Fast forward three decades and you see something similar happening with BBC’s Birmingham-set crime drama Peaky Blinders, though there’s nothing fey or effete or privileged about Cillian Murphy’s gang leader Tommy Selby. But wander into any of the hipster barbers which have sprung up over the last few years and you’ll see rows of young men waiting for haircuts that closely resemble the severe short-back-and-sides the Irish actor wears in the series. Late last year, meanwhile, Primark unveiled a Peaky Blinders range including boots, pegged trousers with turn-ups and (of course) those baker boy-style flat caps everyone wears. And Scottish-based glasses manufacturer Iolla has a range based on the round spectacles Murphy wears in the later series. It's called The Selby.
But how well has Scotland itself been served by period dramas over the years? Perhaps hampered by lack of finances, BBC Scotland’s costume drama output has been scant. Instead, it has been cinema which has churned out Scottish period dramas. Notable examples include Mrs Brown (Judi Dench as Queen Victoria and Billy Connolly as her Scottish favourite John Brown), Tommy’s Honour (directed by Jason Connery and centred on St Andrews golfing legends the Morrises) and Sunset Song, Terence Davies’s adaptation of Lewis Grassic Gibbon’s famous novel. In fact the story of Scottish costume dramas is as much about stalled projects as it is completed ones: James Hogg’s The Private Memoirs And Confessions Of A Justified Sinner, Robin Guthrie’s The Cone Gatherers and Neil Gunn’s The Silver Darlings are all classics from the Scottish literary canon which have resisted many producers’ attempts to film them in the modern era. Which brings us to Outlander. It’s a rare example of a costume drama which isn’t exactly Scottish – the novels on which the series is based are by American author Diana Gabaldon and only one of the three leads is Scottish – but it is at least set here and largely filmed here.

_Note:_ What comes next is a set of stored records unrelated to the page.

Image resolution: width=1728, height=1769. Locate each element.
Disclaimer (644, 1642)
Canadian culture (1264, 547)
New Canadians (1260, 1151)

Of course costume dramas have been with us for decades, so in a sense what's new? Some of the most popular TV shows of the 1960s and 1970s – Poldark, The Onedin Line, Upstairs Downstairs, The Duchess Of Duke Street and The Forsyte Saga to name just five – fall into that category and the production line continued through the 1980s and 1990s. But if anything the rise of streaming platforms and the advent of binge viewing have whetted appetites and increased demand. In a recent article for film magazine Sight & Sound titled The Age Of Binge Television, illustrious film critic David Thomson laid out some of his favourites boxsets. Top of his list was a costume drama: Babylon Berlin, a German language series set in the Weimar Republic. Thomson watched the whole series in a couple of days and then watched it all over again, he loved it so much. He just couldn't stop himself. “There is something about the rush towards doom in Babylon Berlin that overrides our will,” he wrote. “Just think of being German in 1929 with 1933 coming.” Likewise, think of being below stairs in the Crawley household in 1913 with the First World War coming. And that’s the other reason we keep going back to the costume drama – the past may be another country, but it’s one in which we viewers know what lies ahead. Perhaps that’s why it’s perfect for our own uncertain times.